Der Ruf der Melodramen ist dahin. Die Flut an pilcherndem TV-Quark ist Schuld. Meisterwerke, wie sie der Deutsche Detlef Sierck unter dem Namen Douglas Sirk vor allem in den 1950er Jahren in Hollywood drehte, gibt’s nur noch sehr, sehr selten. Hier ist nun endlich mal wieder eins.
Der 2009 mit „Die Beschissenheit der Dinge“ bekannt gewordene belgische Drehbuchautor und Regisseur Felix Van Groeningen erzählt eine (auf einem Theaterstück basierende) Lovestory zweier Künstlernaturen. Die Geschichte von Tätowiererin Elise (Veerle Baetens) und Bandmusiker Didier (Johan Heldenbergh) wird von ihm mit geradezu hemmungsloser Lust am Schwelgen in überbordenden Emotionen erzählt. Gekrönt wird die Liebe des Paares durch die Geburt von Tochter Maybelle (Nell Cattrysse). Doch das Kind erkrankt schwer. Die Liebenden sind gezwungen, über Leben und Tod ihres Kindes zu entscheiden. Und es kommt noch schlimmer. Von Glück ohne Ende kann nicht die Rede sein. Zerbricht das Paar daran?

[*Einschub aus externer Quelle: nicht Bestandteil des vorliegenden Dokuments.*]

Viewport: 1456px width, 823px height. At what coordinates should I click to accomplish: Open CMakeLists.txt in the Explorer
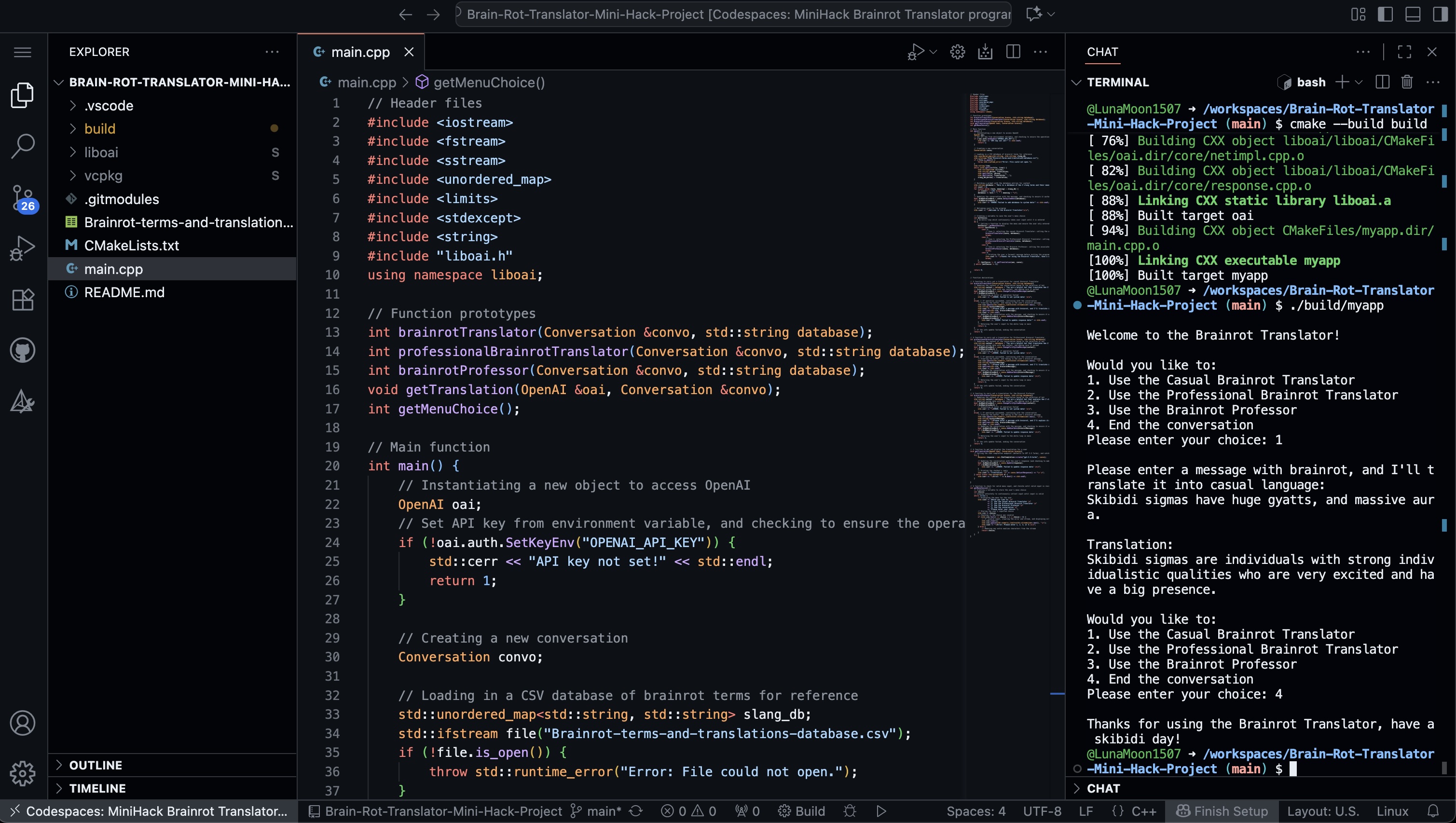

Im Februar gab es am Ende der Berlinale in der Sektion Panorama den Publikumspreis. Zu Recht. Denn der wuchtige Film besticht nicht allein mit dem Mut zu starker Emotionalität. Wie einst Sirk, etwa in „Written on the Wind“ (1957) oder „Imitation of Life“ (1959), setzt Van Groeningen neben aller ausgeklügelten Psychologisierung auf soziale Genauigkeit und damit auf ein stimmiges Gesellschaftsbild. Der Kampf der Eltern gegen Ängste und Schmerz, ihr Miteinander und auch ihr Gegeneinander, sind in einem nachvollziehbaren Alltag und einem glaubwürdigen Milieu verankert. Schon allein dadurch wird es den Zuschauern überaus leicht gemacht, sich in die Protagonisten hinein zu denken und zu fühlen. So fremd ihre Geschichte dem Einzelnen (hoffentlich!) ist, so bekannt sind doch die Umstände ihres Daseins. Gefasst sind die in kluge Bildkompositionen, die den Schauspielern tatsächlich Seelenlandschaften eröffnen, Räume, die das Innere der Figuren spiegeln, ohne je überzogen zu wirken. Wohl jeder kennt aus eigenen Erfahrungen das Spannungsfeld von Atheismus und Glaube, Nüchternheit und Romantik. Auch darum wähnt man sich schon kurz nach Filmbeginn als Teilnehmer am Geschehen.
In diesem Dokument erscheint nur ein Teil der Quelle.